Bunu üzerine Komisyon Başkanı Nimet Baş, ''Bunu Sayın Demirel'e sorabilir miyiz?'' diye sordu. Akar'ın, ''Evet sorabilirsiniz'' yanıtını vermesi üzerine Baş, ''Tamam, cevabımı aldım'' dedi.

 

'Açık darbe isteyenler başarısız olunca'

Hasan Cemal de 28 Şubat sürecinin, askerin siyasete acımasız müdahalelerinden biri olduğunu, bu süreci aklamanın inandırıcı olamayacağını ifade etti. 28 Şubat sürecinde medyanın demokrasi adına kötü bir sınava verdiğine işaret eden Cemal, bunun söz konusu süreçte belirleyici unsurlar arasında olduğunu dile getirdi. 28 Şubat'ta ''açık darbe'' isteyenler ile ''muhtıra'' isteyenler olduğunu belirten Cemal, ''açık darbe'' isteyenlerin başarısız olduğunu kaydederek, ''28 Şubat sürecinde açık darbe isteyenler başarısız olunca, AK Parti'den sonra, 'Sarıkız', 'Ayışığı', 'Balyoz', 'Ergenekon' gibi yeni darbe tertipleri oluşmaya başladı'' dedi.

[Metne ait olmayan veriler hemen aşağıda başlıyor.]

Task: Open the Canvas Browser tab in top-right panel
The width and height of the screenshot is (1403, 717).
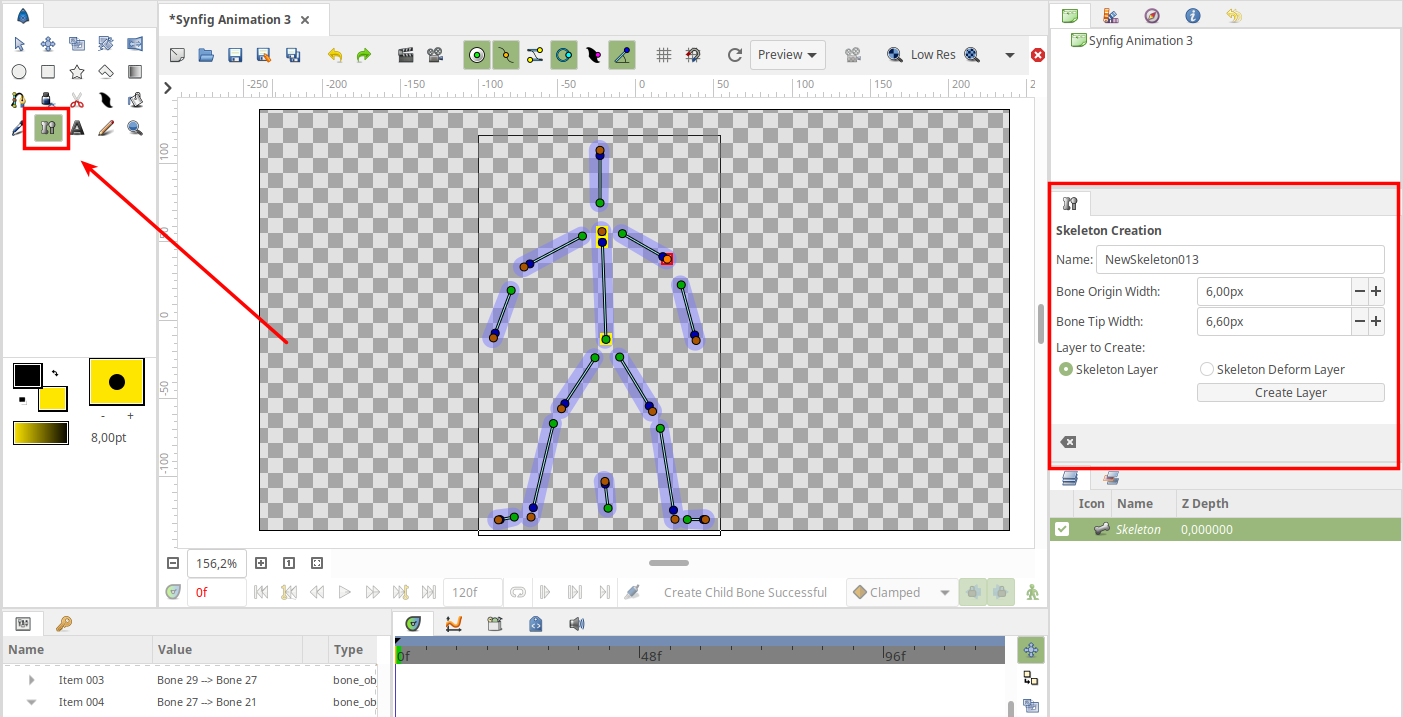Action: pos(1070,15)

''Açık darbe''nin önlenmesinde 9. Cumhurbaşkanı Süleyman Demirel'in rolünün göz ardı edilmemesi gerektiğini dile getiren Cemal, askerin nizamiyeden dönmesinde Demirel'in önemli bir unsur olduğunu kaydetti. ''Asker sorunu''nun henüz çözülmediğini belirten Cemal, bu konunun çözüme ulaştırılması için Anayasal ve yasal düzenlemeler yapılması, asker ve sivilde demokrasi kapsamında kafasal değişikliğin gerçekleştirilmesi gerektiğini söyledi.

CHP'li Öztürk ile Cemal arasında tartışma

Hasen Cemal, 1960'lı yıllarda darbe konusunda tutumuna ilişkin öz eleştiri yaptığını ve bu öz eleştiriyi bir kitap yazarak kamuoyu ile de paylaştığını anımsattı. CHP Mersin Milletvekili Ali Rıza Öztürk de ''Madem darbe tertipçiliği yaptığınız o zaman neden yargılanmıyorsunuz?'' diye sordu. Bunun kişisel bir eleştiri olduğunu belirten Cemal ise ''Siz beni 1969-70-71 dönemi ile ilgili eleştiriyorsunuz. Ben Halk Partisi'ndeki darbeci damarı burada konuşmaya başlasam,sizi çok üzebilirim'' dedi. Bunun üzerine tepki gösteren Öztürk, Cemal'in, kendisini, partisinin üzerinden eleştirmesini doğru bulmadığını vurgulayarak, ''Ama benimle siyasi polemiğe girerseniz, her zaman cevap veririm'' diye konuştu.

Öztürk ile Cemal arasındaki tartışmanın devam etmesi üzerine Komisyon Başkanı Baş, toplantıya ara verdi. Baş, aradan sonra, Cemal'in diğer soruları da yanıtlamasının ardından toplantıyı kapattı.